Repeat every line of the records below word for word, leaving out the pictures.

◆ ◆ ◆ ◆ ◆

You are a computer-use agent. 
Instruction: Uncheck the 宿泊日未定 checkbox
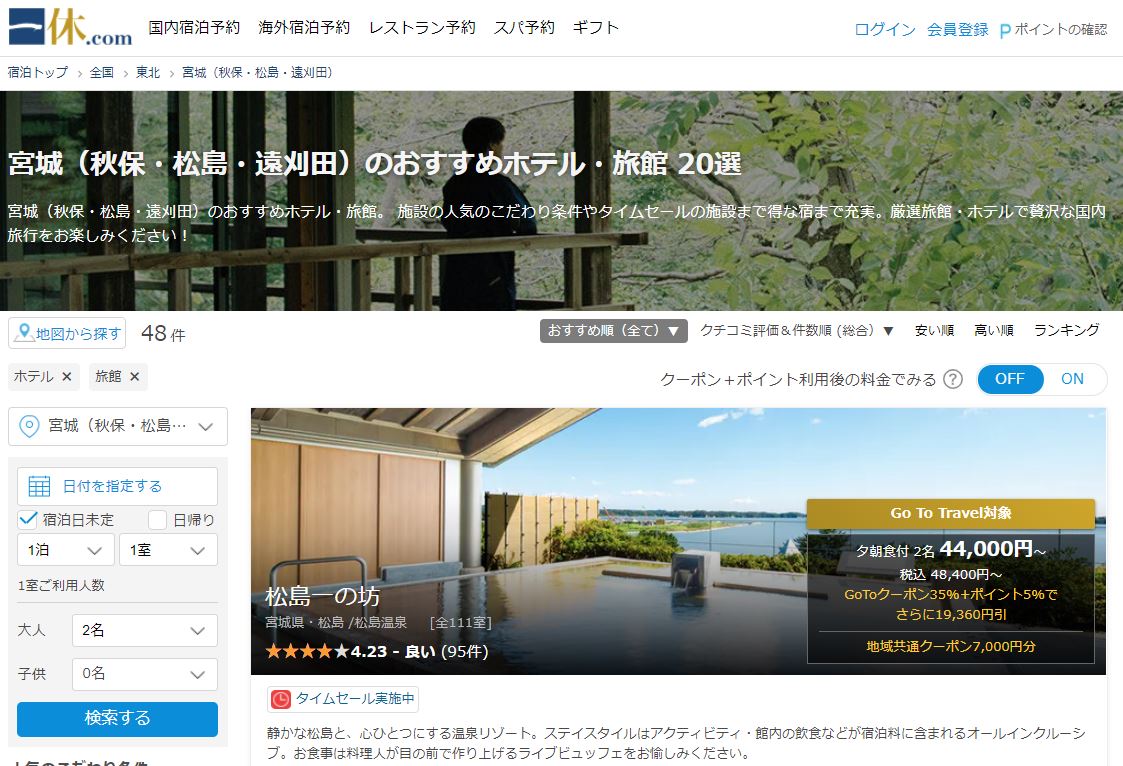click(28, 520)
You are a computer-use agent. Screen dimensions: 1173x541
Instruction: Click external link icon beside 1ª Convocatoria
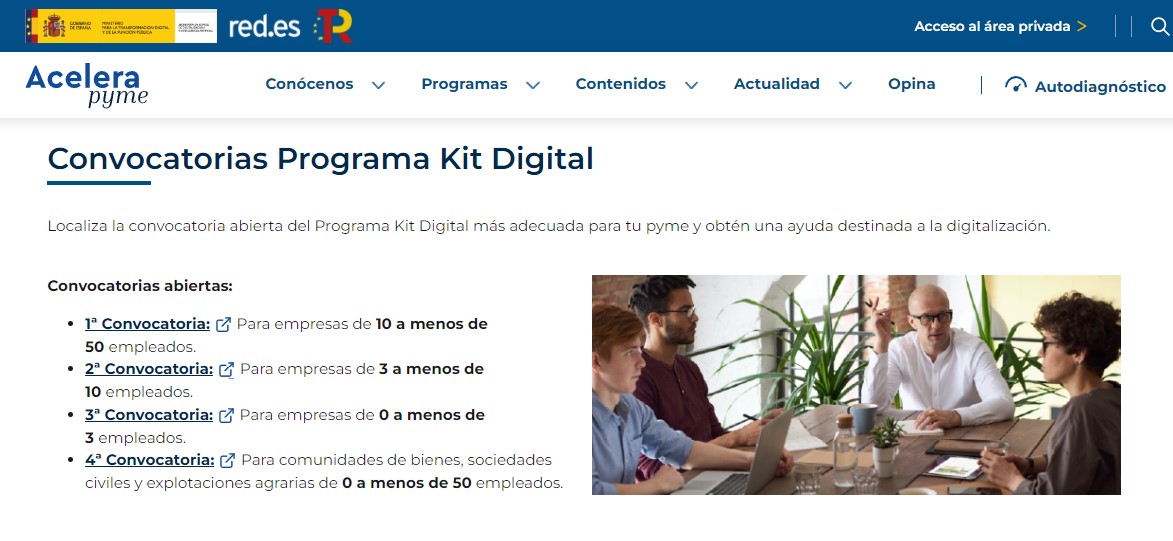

◆ ◆ ◆ ◆ ◆

## [Solved exercise]
You are a computer-use agent. 
Instruction: Uncheck the 宿泊日未定 checkbox
click(28, 520)
You are a computer-use agent. Screen dimensions: 1173x541
Instruction: Click external link icon beside 1ª Convocatoria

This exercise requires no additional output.